Encuestas con nombre y apellido
Se develará el encanto y el misterio
No se dice por ahora y tal vez sea una obligación que nadie denuncie, pero no hay dudas de que la identificación del patrocinador afectará el negocio de las encuestas.
La ley despoja a las mediciones del que era el mejor de sus encantos: no saberse quién las encargaba. Al ponerse cartas boca arriba, no habrá sorpresa.
El juego será incomodo y poco atractivo, pues se supone que quien contrata músicos y salón es dueño de la fiesta y se tocarán y bailarán los ritmos de su gusto o antojo.

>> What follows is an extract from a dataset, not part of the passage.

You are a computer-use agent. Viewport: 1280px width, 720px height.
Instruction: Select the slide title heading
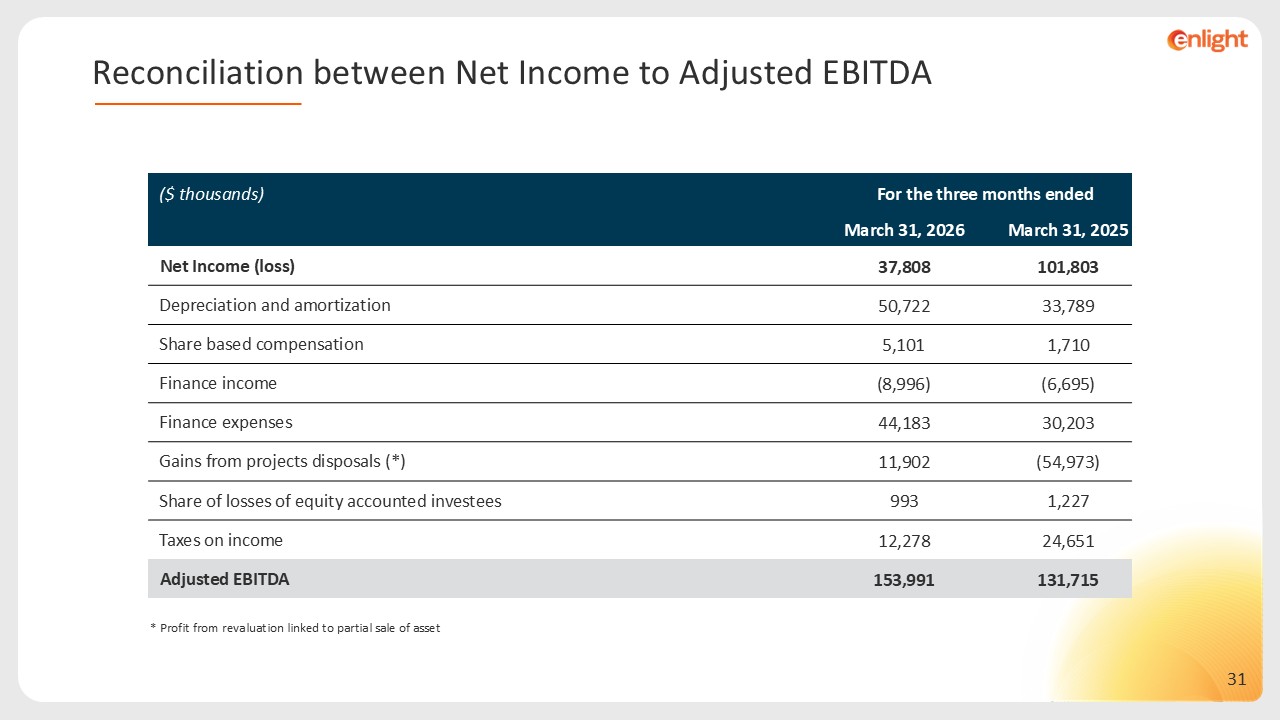pos(512,72)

Los tontos se resistirán a ser útiles y la profesionalidad de las firmas será sometida a dura prueba. El candidato que costee una encuesta y salga puntero, será descalificado ipso facto.
El nuevo fatalismo de la política.
Aunque cumplir con la disposición tampoco es algo del otro mundo. La última incluyó nombre y apellido, y por el nombre y el apellido se interpretó la intención.
No figura con el mayor porcentaje, pero el subproducto sirve a sus fines de competir en una liga exclusiva, y lo que no aproveche en lo inmediato, a largo plazo hará historia.
El precedente se establece y no habrá excusa que valga.